Task. Exactly as given, transcribe each entry that follows.

Data excerpts.
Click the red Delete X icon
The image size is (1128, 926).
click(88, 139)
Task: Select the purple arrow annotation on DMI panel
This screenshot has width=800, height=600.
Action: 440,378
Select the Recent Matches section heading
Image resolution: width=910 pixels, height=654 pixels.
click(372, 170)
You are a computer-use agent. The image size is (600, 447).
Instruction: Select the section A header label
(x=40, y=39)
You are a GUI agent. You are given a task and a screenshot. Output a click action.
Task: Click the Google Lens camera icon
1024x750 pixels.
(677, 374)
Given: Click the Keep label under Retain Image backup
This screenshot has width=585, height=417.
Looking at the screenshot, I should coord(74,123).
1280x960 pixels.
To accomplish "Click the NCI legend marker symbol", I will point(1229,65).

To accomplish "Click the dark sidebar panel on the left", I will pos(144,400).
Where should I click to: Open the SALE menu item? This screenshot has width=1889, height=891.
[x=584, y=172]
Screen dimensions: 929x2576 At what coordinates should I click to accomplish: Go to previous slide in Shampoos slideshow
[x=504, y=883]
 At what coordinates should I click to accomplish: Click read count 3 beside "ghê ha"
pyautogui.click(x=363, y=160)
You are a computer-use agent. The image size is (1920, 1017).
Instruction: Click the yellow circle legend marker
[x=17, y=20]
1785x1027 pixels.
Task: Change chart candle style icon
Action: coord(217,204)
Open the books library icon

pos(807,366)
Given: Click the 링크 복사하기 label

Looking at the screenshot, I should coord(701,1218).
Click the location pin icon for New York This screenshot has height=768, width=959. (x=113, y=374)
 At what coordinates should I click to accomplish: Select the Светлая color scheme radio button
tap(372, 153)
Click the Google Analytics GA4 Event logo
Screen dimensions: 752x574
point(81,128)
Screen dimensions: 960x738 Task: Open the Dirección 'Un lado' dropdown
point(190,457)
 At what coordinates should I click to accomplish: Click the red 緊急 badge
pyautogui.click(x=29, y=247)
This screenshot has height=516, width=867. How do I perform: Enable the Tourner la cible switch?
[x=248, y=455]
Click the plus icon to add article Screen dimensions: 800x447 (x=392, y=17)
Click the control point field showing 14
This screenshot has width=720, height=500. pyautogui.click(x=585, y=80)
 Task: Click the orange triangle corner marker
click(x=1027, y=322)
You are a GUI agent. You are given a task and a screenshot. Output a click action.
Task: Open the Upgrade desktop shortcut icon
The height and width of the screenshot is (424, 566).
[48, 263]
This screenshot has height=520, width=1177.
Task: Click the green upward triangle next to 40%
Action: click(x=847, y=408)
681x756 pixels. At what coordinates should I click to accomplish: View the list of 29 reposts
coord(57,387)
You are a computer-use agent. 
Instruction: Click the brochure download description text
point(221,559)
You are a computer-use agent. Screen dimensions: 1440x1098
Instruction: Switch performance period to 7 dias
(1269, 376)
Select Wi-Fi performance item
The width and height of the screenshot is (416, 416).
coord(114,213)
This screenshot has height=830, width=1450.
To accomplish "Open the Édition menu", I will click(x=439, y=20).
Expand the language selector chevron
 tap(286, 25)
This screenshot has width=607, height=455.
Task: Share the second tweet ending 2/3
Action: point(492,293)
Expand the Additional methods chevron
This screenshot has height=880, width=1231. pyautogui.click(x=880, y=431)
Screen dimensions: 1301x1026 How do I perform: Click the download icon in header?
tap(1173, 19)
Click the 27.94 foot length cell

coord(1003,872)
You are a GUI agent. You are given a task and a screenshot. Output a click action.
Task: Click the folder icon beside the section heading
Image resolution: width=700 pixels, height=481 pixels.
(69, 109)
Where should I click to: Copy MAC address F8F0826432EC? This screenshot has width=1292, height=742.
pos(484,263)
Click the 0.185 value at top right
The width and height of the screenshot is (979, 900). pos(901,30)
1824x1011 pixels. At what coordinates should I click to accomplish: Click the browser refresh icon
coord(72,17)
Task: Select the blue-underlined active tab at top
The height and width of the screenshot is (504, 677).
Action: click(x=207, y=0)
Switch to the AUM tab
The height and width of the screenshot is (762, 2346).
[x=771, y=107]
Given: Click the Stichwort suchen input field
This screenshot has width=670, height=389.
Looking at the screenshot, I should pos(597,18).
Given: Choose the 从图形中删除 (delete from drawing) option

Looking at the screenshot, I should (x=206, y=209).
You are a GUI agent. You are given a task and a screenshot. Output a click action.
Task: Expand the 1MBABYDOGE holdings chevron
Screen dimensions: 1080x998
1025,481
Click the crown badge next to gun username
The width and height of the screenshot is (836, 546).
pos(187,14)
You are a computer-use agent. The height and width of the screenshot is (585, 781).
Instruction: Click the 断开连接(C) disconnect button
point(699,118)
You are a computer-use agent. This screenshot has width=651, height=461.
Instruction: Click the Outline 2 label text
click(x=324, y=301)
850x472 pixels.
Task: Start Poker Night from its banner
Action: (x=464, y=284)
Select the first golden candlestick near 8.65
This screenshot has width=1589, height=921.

The answer.
Click the red Delete X icon
The image size is (1128, 926).
click(88, 139)
Task: Select the purple arrow annotation on DMI panel
This screenshot has width=800, height=600.
Action: 440,378
Select the Recent Matches section heading
Image resolution: width=910 pixels, height=654 pixels.
click(372, 170)
You are a computer-use agent. The image size is (600, 447).
Instruction: Select the section A header label
(x=40, y=39)
You are a GUI agent. You are given a task and a screenshot. Output a click action.
Task: Click the Google Lens camera icon
1024x750 pixels.
(677, 374)
Given: Click the Keep label under Retain Image backup
This screenshot has width=585, height=417.
Looking at the screenshot, I should coord(74,123).
1280x960 pixels.
To accomplish "Click the NCI legend marker symbol", I will point(1229,65).

To accomplish "Click the dark sidebar panel on the left", I will pos(144,400).
Where should I click to: Open the SALE menu item? This screenshot has width=1889, height=891.
[x=584, y=172]
Screen dimensions: 929x2576 At what coordinates should I click to accomplish: Go to previous slide in Shampoos slideshow
[x=504, y=883]
 At what coordinates should I click to accomplish: Click read count 3 beside "ghê ha"
pyautogui.click(x=363, y=160)
You are a computer-use agent. The image size is (1920, 1017).
Instruction: Click the yellow circle legend marker
[x=17, y=20]
1785x1027 pixels.
Task: Change chart candle style icon
Action: coord(217,204)
Open the books library icon

pos(807,366)
Given: Click the 링크 복사하기 label

Looking at the screenshot, I should coord(701,1218).
Click the location pin icon for New York This screenshot has height=768, width=959. (x=113, y=374)
 At what coordinates should I click to accomplish: Select the Светлая color scheme radio button
tap(372, 153)
Click the Google Analytics GA4 Event logo
Screen dimensions: 752x574
point(81,128)
Screen dimensions: 960x738 Task: Open the Dirección 'Un lado' dropdown
point(190,457)
 At what coordinates should I click to accomplish: Click the red 緊急 badge
pyautogui.click(x=29, y=247)
This screenshot has height=516, width=867. How do I perform: Enable the Tourner la cible switch?
[x=248, y=455]
Click the plus icon to add article Screen dimensions: 800x447 (x=392, y=17)
Click the control point field showing 14
This screenshot has width=720, height=500. pyautogui.click(x=585, y=80)
 Task: Click the orange triangle corner marker
click(x=1027, y=322)
You are a GUI agent. You are given a task and a screenshot. Output a click action.
Task: Open the Upgrade desktop shortcut icon
The height and width of the screenshot is (424, 566).
[48, 263]
This screenshot has height=520, width=1177.
Task: Click the green upward triangle next to 40%
Action: click(x=847, y=408)
681x756 pixels. At what coordinates should I click to accomplish: View the list of 29 reposts
coord(57,387)
You are a computer-use agent. 
Instruction: Click the brochure download description text
point(221,559)
You are a computer-use agent. Screen dimensions: 1440x1098
Instruction: Switch performance period to 7 dias
(1269, 376)
Select Wi-Fi performance item
The width and height of the screenshot is (416, 416).
coord(114,213)
This screenshot has height=830, width=1450.
To accomplish "Open the Édition menu", I will click(x=439, y=20).
Expand the language selector chevron
 tap(286, 25)
This screenshot has width=607, height=455.
Task: Share the second tweet ending 2/3
Action: point(492,293)
Expand the Additional methods chevron
This screenshot has height=880, width=1231. pyautogui.click(x=880, y=431)
Screen dimensions: 1301x1026 How do I perform: Click the download icon in header?
tap(1173, 19)
Click the 27.94 foot length cell

coord(1003,872)
You are a GUI agent. You are given a task and a screenshot. Output a click action.
Task: Click the folder icon beside the section heading
Image resolution: width=700 pixels, height=481 pixels.
(69, 109)
Where should I click to: Copy MAC address F8F0826432EC? This screenshot has width=1292, height=742.
pos(484,263)
Click the 0.185 value at top right
The width and height of the screenshot is (979, 900). pos(901,30)
1824x1011 pixels. At what coordinates should I click to accomplish: Click the browser refresh icon
coord(72,17)
Task: Select the blue-underlined active tab at top
The height and width of the screenshot is (504, 677).
Action: click(x=207, y=0)
Switch to the AUM tab
The height and width of the screenshot is (762, 2346).
[x=771, y=107]
Given: Click the Stichwort suchen input field
This screenshot has width=670, height=389.
Looking at the screenshot, I should pos(597,18).
Given: Choose the 从图形中删除 (delete from drawing) option

Looking at the screenshot, I should (x=206, y=209).
You are a GUI agent. You are given a task and a screenshot. Output a click action.
Task: Expand the 1MBABYDOGE holdings chevron
Screen dimensions: 1080x998
1025,481
Click the crown badge next to gun username
The width and height of the screenshot is (836, 546).
pos(187,14)
You are a computer-use agent. The height and width of the screenshot is (585, 781).
Instruction: Click the 断开连接(C) disconnect button
point(699,118)
You are a computer-use agent. This screenshot has width=651, height=461.
Instruction: Click the Outline 2 label text
click(x=324, y=301)
850x472 pixels.
Task: Start Poker Night from its banner
Action: (x=464, y=284)
Select the first golden candlestick near 8.65
This screenshot has width=1589, height=921.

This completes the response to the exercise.